Recently, NVIDIA announced a collaboration with Adobe on its Creative Suite 4 range of programs. Photoshop CS4 ships with some CUDA/OpenGL-written speed-up enhancements that are activated if a compatible NVIDIA GPU is detected.

The same is true of After Effects CS4 and Premier Pro CS4, with compute-intensive work farmed out to run on the GPU(s) in the system. NVIDIA also reckons that an Elemental RapiHD CUDA-written plug-in for Premiere Pro CS4 will be released in November 2008 - promising an up-to 7x speed-up when compared to a CPU's performance.

The future, and downsides

NVIDIA is apportioning significant resources behind ensuring that CUDA is successful.
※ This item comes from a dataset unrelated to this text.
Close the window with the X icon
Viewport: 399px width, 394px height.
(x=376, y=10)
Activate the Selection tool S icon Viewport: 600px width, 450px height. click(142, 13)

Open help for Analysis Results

We're likely to see a greater number of multimedia-related applications released that take advantage of the speed-up availed by using a GPU over a CPU. Indeed, NVIDIA is keen to stress this very point with its Balanced PC campaign.

One obvious downside to CUDA's chances of continued success is that it is currently tied into select NVIDIA GPUs; it won't work with rival ATI's cards without extensive modification. NVIDIA will claim that it's a totally open platform where anyone with sufficient knowledge can code algorithms to run on hardware, but, really, it is limited by design. Compare this with the x86 instruction-set for CPUs and it's clear that the latter will always have a larger install base.
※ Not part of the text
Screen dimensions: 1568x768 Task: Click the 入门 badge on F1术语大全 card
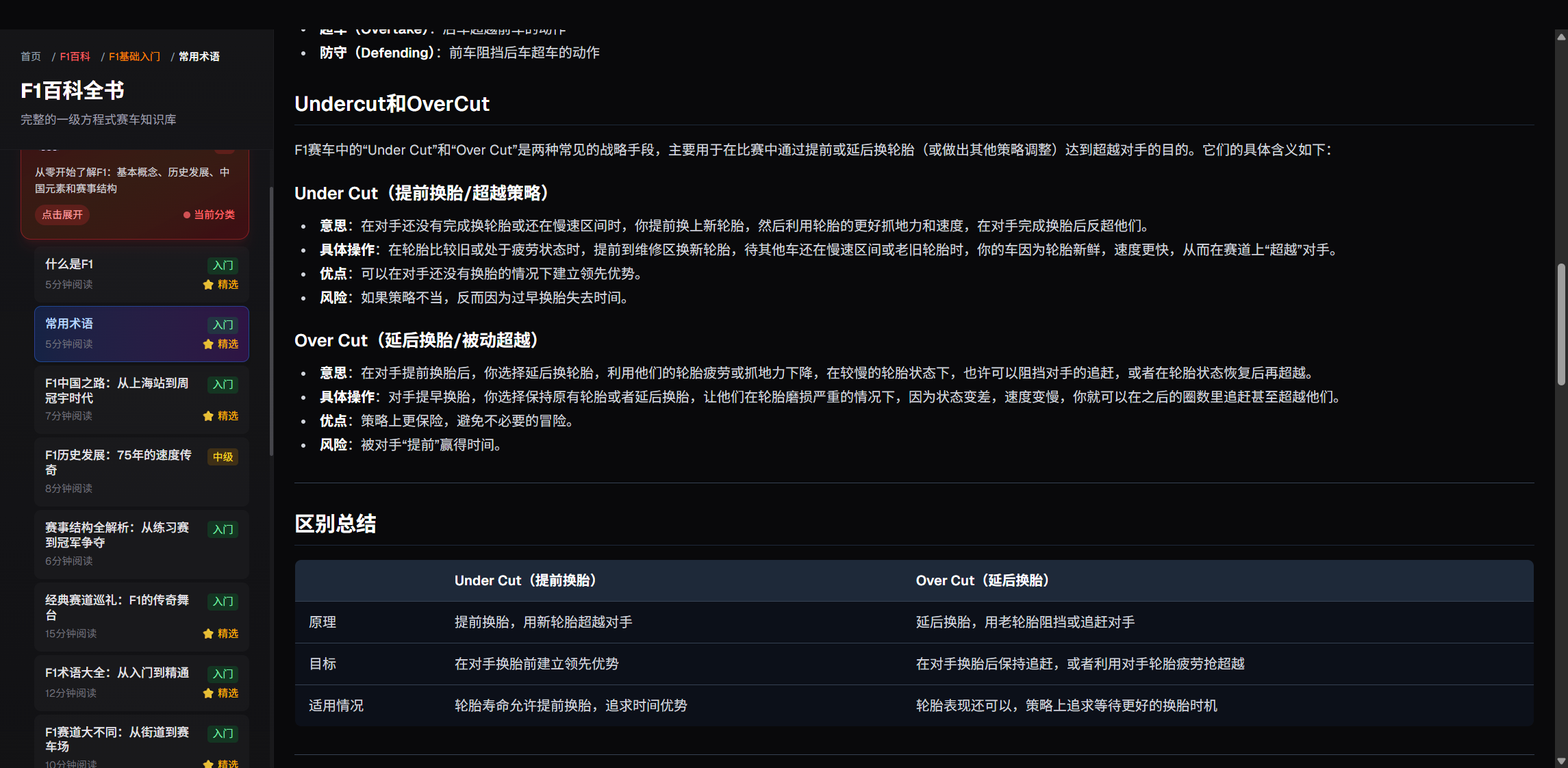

CUDA is just one method of running GPGPU programs. ATI disbanded its approach, titled Close To Metal, in favour of supporting simpler higher-level languages such as Brook/Brook+. Microsoft, too, is getting in on the GPGPU act with the release of its Compute Shader in the DirectX11 update. It can be thought of as the GPGPU equivalent of gaming's DX1x, but lifts some of the gaming-oriented constraints in favour of much broader support.

With the backing of an industry giant and owner of key operating systems, Compute Shader will be open to all DirectX11-class of hardware, irrespective of GPU designer, and we can foresee developers dropping CUDA-specific algorithms and supporting Microsoft's GPU-wide initiative instead.

Concluding thoughts

Modern graphics cards are designed to do more than just play the latest games. Specific architecture changes in the last two years - necessitated by a tightening of DX specifications - have meant that GPUs are imbued with incredible parallel processing ability that runs into the TFLOPs range for a single card. Such abundant power can be harnessed by programs whose code can be run, concurrently, over many processing cores. This can translate into a significant speed-up of many applications.
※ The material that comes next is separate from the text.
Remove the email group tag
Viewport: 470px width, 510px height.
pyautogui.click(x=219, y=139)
NVIDIA's seen the benefit of such a parallel approach and tapped into it by releasing a compiler and toolkit, known as CUDA, that lets application developers code in a derivation of the popular 'C' language. The manifestation of such an approach has lead to programs which execute many times faster than on even a quad-core CPU - taking advantage of the 240 cores on a GeForce GTX 280, for example.

CUDA, therefore, extends the usefulness of a compatible GPU, and we're likely to see more multimedia-related CUDA-written apps in the near future. Microsoft, too, is taking the GPGPU environment seriously with the release of its Compute Shader as part of DX11's roll out, and only time will tell which most developers opt for.